= Problem description =
From the line containing "You are a computer-use agent. Viewport: 624px" down to the last line of the records below, restate each line word for word and leave out the rest.

= Supplied material =
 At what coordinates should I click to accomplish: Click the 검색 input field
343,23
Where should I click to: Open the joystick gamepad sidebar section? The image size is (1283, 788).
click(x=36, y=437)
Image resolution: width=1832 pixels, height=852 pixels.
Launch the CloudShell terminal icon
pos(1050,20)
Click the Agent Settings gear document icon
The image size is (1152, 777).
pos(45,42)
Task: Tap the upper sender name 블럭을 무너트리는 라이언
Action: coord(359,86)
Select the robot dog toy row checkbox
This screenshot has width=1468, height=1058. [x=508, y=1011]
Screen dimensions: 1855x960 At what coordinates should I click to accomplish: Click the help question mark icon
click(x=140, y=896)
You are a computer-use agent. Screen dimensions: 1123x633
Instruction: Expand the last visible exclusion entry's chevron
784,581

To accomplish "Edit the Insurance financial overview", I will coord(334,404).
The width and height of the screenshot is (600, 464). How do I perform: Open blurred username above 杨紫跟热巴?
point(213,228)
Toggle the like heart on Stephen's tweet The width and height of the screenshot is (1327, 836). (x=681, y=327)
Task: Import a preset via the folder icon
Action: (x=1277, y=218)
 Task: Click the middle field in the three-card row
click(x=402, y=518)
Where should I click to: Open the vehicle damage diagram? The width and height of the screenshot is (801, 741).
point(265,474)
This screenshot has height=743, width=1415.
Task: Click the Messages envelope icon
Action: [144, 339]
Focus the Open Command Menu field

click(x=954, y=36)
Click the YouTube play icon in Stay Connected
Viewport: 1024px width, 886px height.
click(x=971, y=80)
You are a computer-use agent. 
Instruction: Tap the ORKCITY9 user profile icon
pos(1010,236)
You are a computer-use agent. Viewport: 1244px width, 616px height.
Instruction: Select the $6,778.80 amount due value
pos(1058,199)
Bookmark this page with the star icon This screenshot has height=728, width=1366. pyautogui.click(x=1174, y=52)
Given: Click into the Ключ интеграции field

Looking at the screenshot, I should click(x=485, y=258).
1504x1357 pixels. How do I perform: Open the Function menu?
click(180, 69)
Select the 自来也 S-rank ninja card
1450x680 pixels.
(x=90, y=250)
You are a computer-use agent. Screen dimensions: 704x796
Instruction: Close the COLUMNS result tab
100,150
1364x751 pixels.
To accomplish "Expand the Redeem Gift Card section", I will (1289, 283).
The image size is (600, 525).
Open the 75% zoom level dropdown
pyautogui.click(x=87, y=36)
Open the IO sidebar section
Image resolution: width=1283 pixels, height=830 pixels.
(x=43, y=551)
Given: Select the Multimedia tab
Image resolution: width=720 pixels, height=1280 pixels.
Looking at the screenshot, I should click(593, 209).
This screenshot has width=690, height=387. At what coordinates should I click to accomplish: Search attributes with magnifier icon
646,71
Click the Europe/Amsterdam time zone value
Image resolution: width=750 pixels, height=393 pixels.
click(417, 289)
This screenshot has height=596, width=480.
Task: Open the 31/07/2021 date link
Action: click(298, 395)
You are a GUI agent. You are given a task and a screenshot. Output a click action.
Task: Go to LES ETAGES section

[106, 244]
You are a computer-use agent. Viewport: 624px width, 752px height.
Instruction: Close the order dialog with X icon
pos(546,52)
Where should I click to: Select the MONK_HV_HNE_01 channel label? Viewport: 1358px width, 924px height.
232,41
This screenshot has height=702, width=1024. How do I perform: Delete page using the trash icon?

= Reply to the exercise =
You are a computer-use agent. Viewport: 624px width, 752px height.
Instruction: Close the order dialog with X icon
pos(546,52)
Where should I click to: Select the MONK_HV_HNE_01 channel label? Viewport: 1358px width, 924px height.
232,41
This screenshot has height=702, width=1024. How do I perform: Delete page using the trash icon?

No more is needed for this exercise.